This is the most amazing thing I've eaten today. And that includes an Egg Mcmuffin and chocolate-peccan banana bread.

14 June 2011

Team Coco

Conan O'Brien's commencement speech at Dartmouth. All of it funny, but the last ten or so minutes are particularly good.

13 June 2011

lovely weekend

This weekend was extra amazing, because my dear Edie came to visit me! We had lots of fun eating, drinking wine, exploring Rhode Island, and drinking more wine.
Saturday started with pancakes and bacon for breakfast!

Followed by coffee and shopping on Thayer, where we bought these spectacular, genuine diamond friendship rings for five whole dollars. Guess who broke hers within three hours?




We went to Federal Hill for delicious Italian food and wine, including a baked goat cheese and san marzano tomato appetizer that was among the best things I have ever eaten. This is a crappy picture, but Federal Hill is super pretty

Post-wine portrait

On Sunday, we went down to the Bay, stopping off at Greenvale Vineyards.

What a hideous place to spend an afternoon.




Next onto Newport, where we walked along the cliffs, and then sadly I dropped Edie off at her conference.

▶ **What you will do**:
**A.** List, by the names used in the blog post, the places the writer and Edie went to during the weekend.
**B.** Go on with the blog post about the Rhode Island weekend, starting after its final sentence.
The listing plays no part in what is asked here.

▶ **Data**:
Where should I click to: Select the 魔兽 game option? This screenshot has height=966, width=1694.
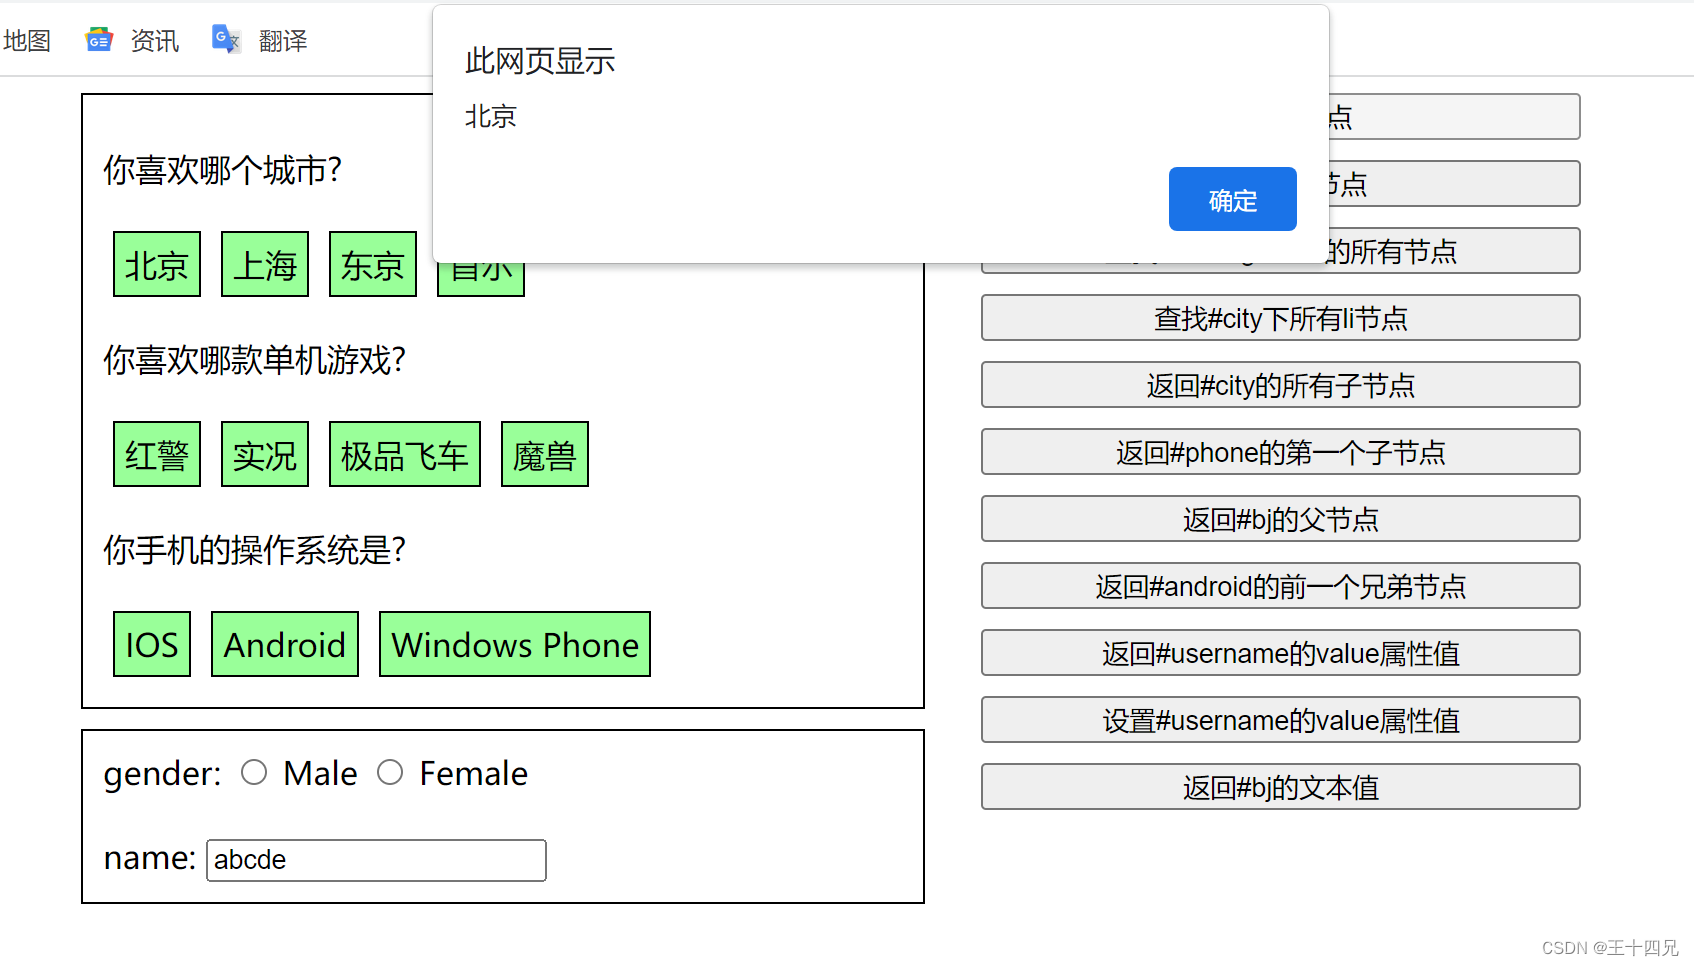coord(544,454)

▶ **Task-by-task answers**:
**A.** Thayer, Federal Hill, the Bay, Greenvale Vineyards, Newport

**B.**
It was such a fun weekend-I loved having a visitor to explore my new home with! I'm a little sad to go back to normal life again. Luckily, Edie and I may have time to rendezvous for lunch on friday before she heads back to alabama, so there may be more adventures to come!

07 June 2011

Things!

a) I bought a TV and a cherry pitter this weekend. So far the cherry pitter has seen more action

b) As I have two (2) friends in providence, I do pretty much whatever they are interested in. One friend is canadian and way into hockey! So I've been watching the Stanley cup finals at bars. I have been to the bar 3 times in the last week. I've been out past midnight 3 times in the past week. Needless to say, this does not normally happen, no matter how many friends I have. It has generally been a blast, and I've met lots of people and expanded my social circle and will maybe someday have more than two friends.

c) We have undergrads in the lab! They are three girls, aged 19. That's nine years younger than me. Which means that when I was in college they were in middle school. When I was learning to drive, they were in first grade. I feel old.

d) It is going to be 98 and humid here on thursday. That's Alabama weather, and I do not approve

25 May 2011

Less than 100 books, April and May

At this point, I am obviously not going to make it to 100 books, as I would need to read 19 books in June to get back on pace. Curse having a "real life".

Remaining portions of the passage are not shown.